Et pendant que j'y suis à pester contre l'éditeur, j'aimerais bien savoir pourquoi un livre de ce niveau de prix ne peut pas offrir des numéros de pages à ses lecteurs. Impossible de se référer à telle planche telle page comme on voudrait tant le faire entre amateurs hilares. Encore une coquetterie parfaitement dispensable.

Lire aussi ici l'avis d'un lecteur orléanais.

2 juin 2010

Françafrique

Nice, chef-lieu des Alpes-Maritimes, vient de recevoir la vingt-cinquième édition du grand raout franco-africain qui rassemble dans une atmosphère de franche camaraderie et de respect mutuel bien entendu l'ancienne puissance coloniale qui ne cesse assez piètrement de se faire tailler des croupières dans son ancien pré carré par d'autres puissances plus puissantes et moins coloniales, et les quelques dictatures qu'elle a le bon goût de tolérer avec bonhomie, quand elles ne les soutient pas militairement.

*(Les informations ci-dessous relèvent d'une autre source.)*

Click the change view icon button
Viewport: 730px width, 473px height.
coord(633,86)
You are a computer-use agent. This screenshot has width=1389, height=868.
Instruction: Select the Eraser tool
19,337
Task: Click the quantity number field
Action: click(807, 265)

Et contrairement à tous les usages sportifs qui veulent que la puissance invitante soit mentionnée en premier dans l'intitulé des rencontres, ce sommet de coquins était pompeusement nommé "sommet Afrique-France". Une inversion qui ne doit rien à un quelconque ordre protocolaire, mais qui vise plutôt à épargner à nos pauvres oreilles des sonorités interdites qui se sont depuis quelques années chargées d'un sens qu'apparemment les peuplades concernées des deux côtés de la Méditerranée ne sont plus à même d'entendre. Délicieuse hypocrisie qui par une débauche d'efforts sémantiques parvient seulement à mieux souligner ce qu'elle voulait masquer.